> Source material:
· · ·

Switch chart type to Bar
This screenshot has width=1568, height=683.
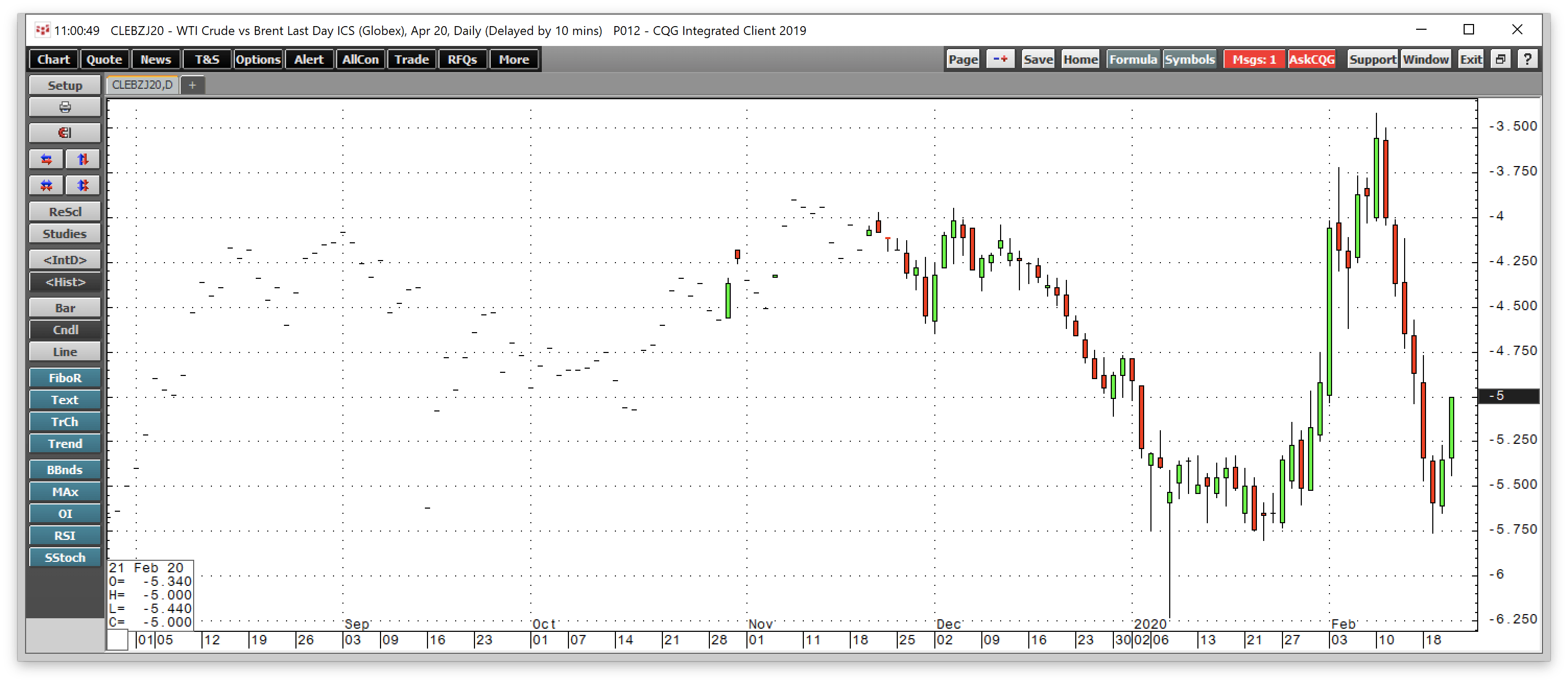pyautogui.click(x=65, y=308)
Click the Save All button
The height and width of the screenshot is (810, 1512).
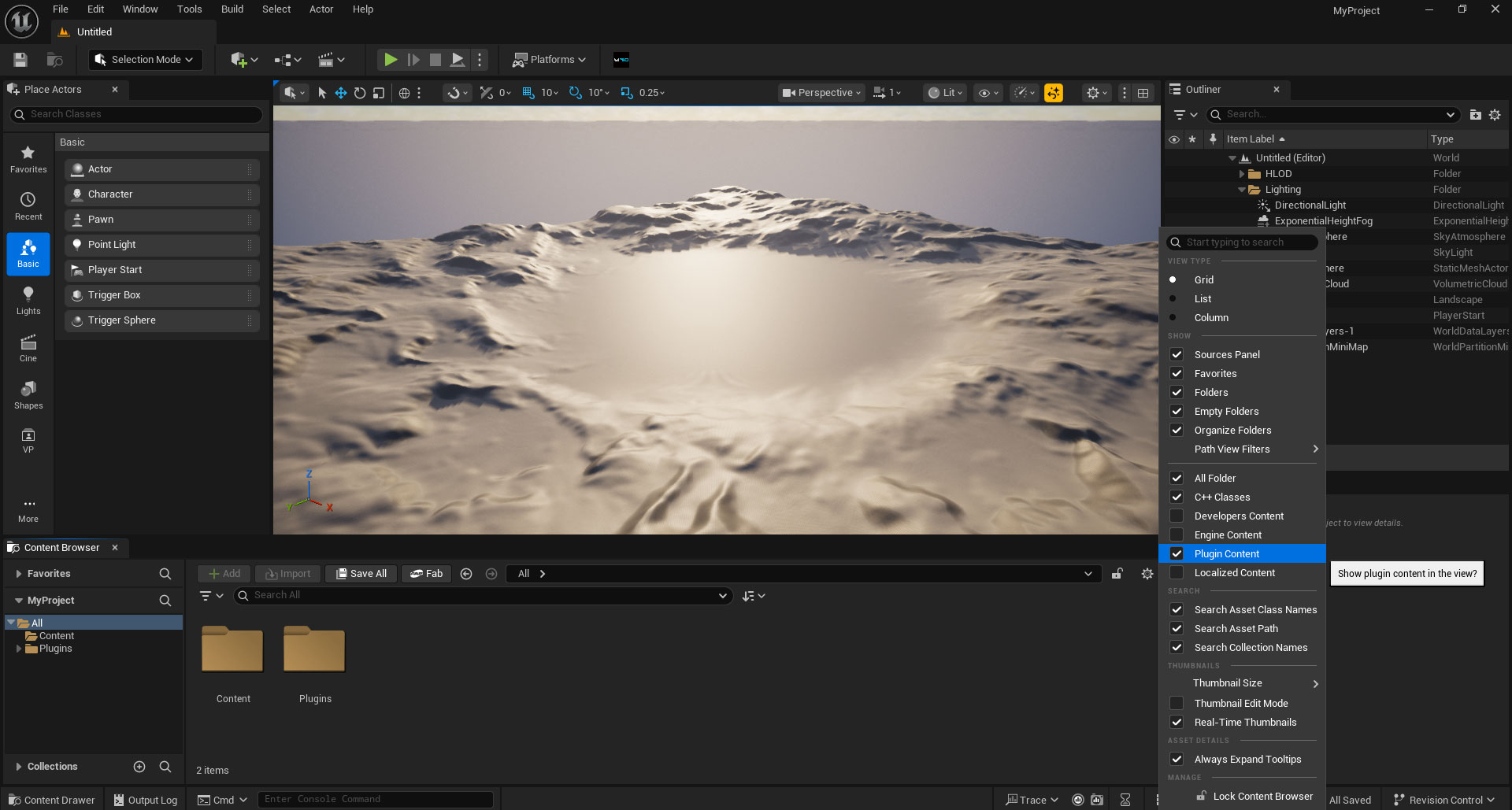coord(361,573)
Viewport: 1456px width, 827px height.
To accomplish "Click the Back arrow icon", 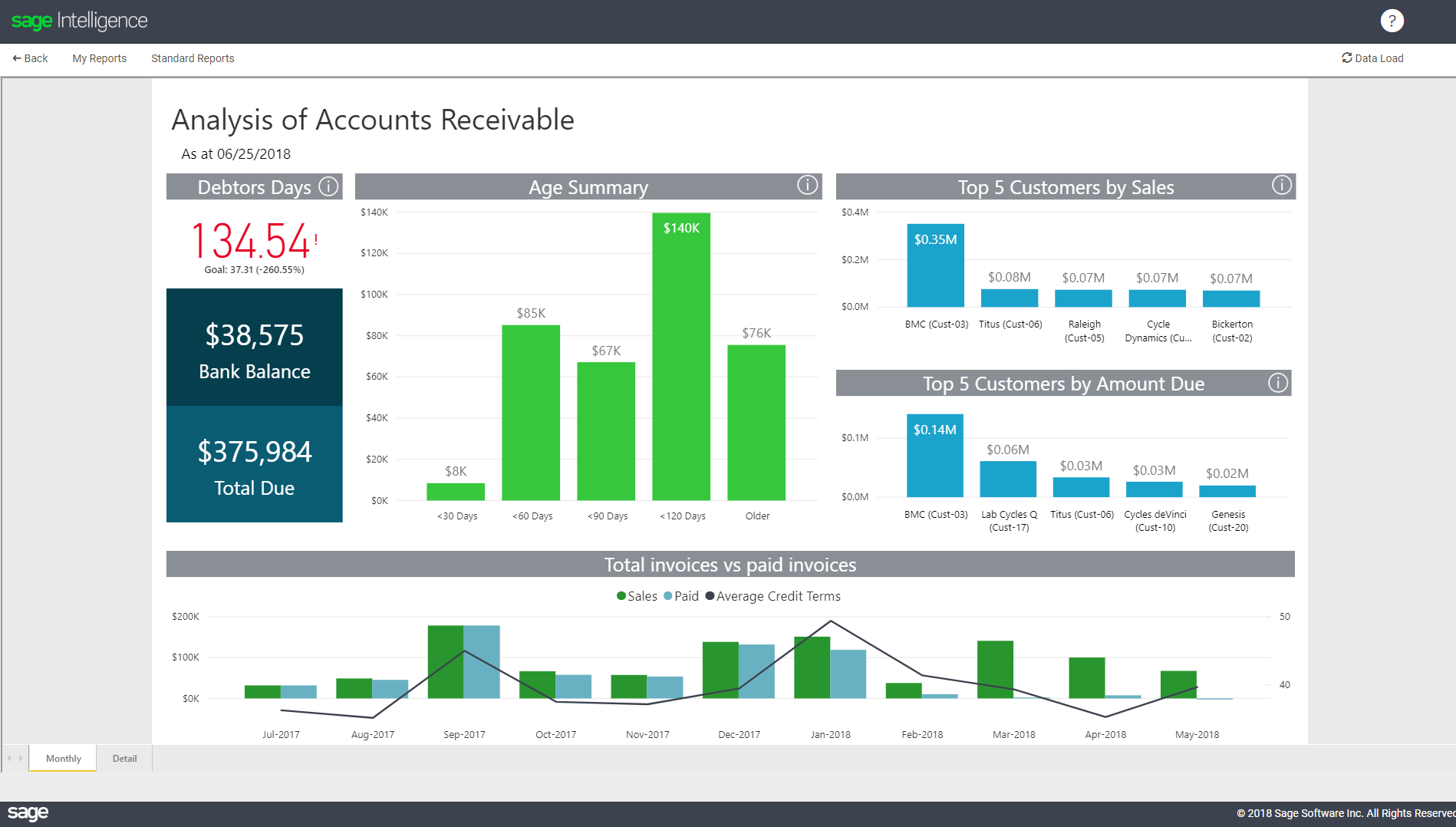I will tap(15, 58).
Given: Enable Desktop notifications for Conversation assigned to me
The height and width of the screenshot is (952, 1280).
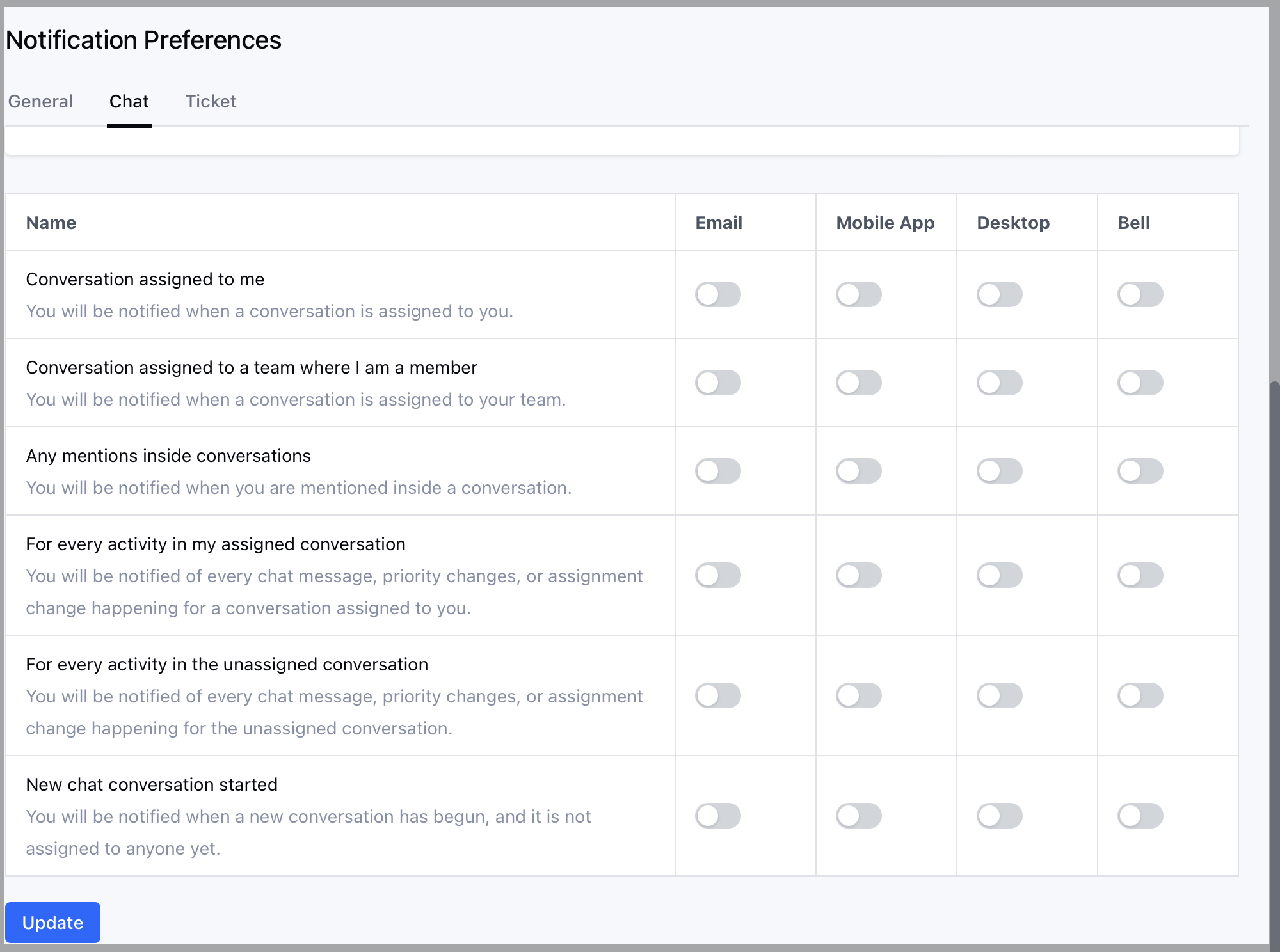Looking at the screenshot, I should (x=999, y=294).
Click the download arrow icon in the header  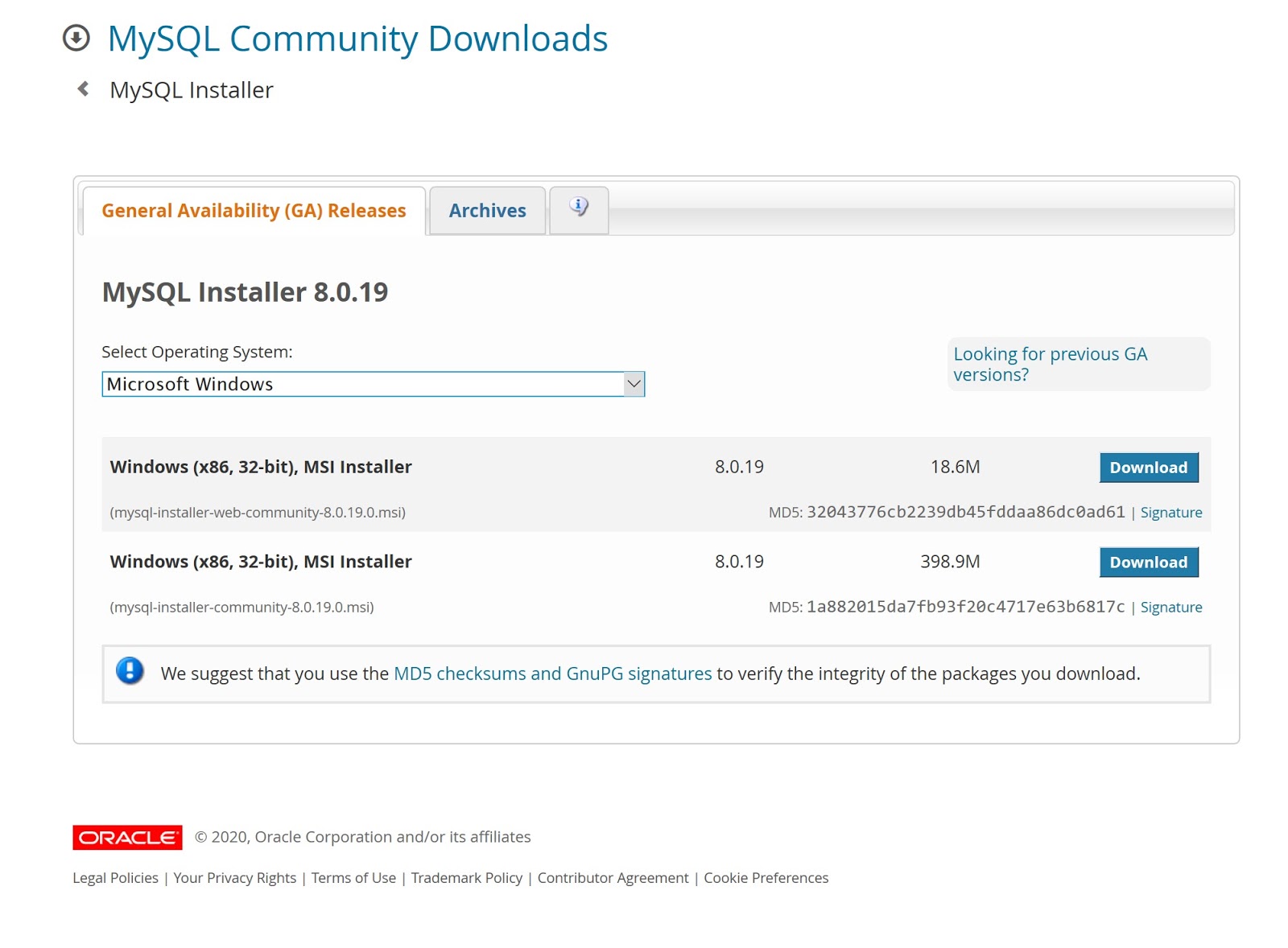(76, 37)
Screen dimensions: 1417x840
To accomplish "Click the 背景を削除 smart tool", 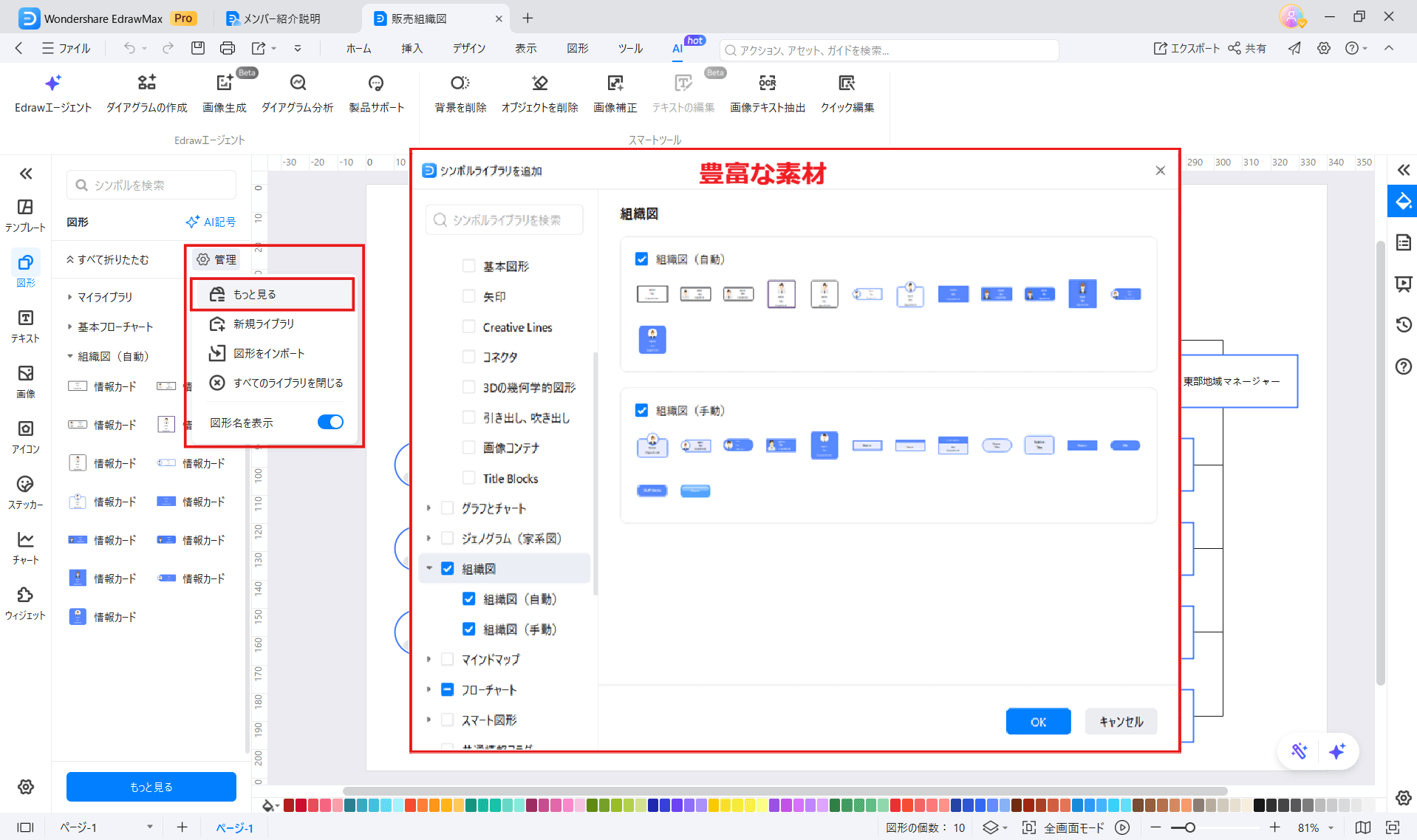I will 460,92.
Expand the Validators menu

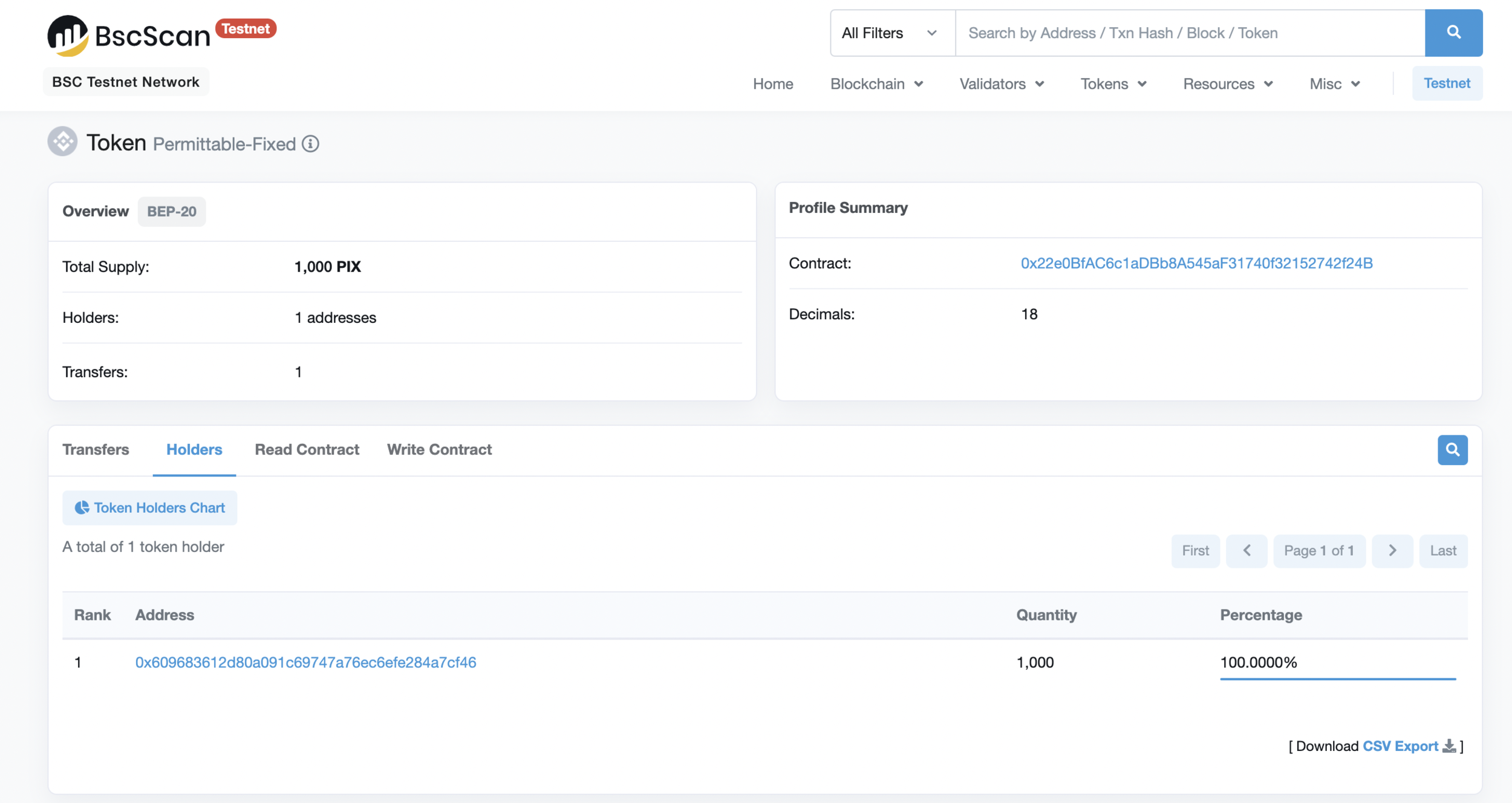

· · ·

From the first line above through the line containing "Viewport: 1456px width, 827px height.", copy everything exactly, without the pictures.

Switch chart type to Bar
This screenshot has width=1568, height=683.
pyautogui.click(x=65, y=308)
Click the Save All button
The height and width of the screenshot is (810, 1512).
coord(361,573)
Viewport: 1456px width, 827px height.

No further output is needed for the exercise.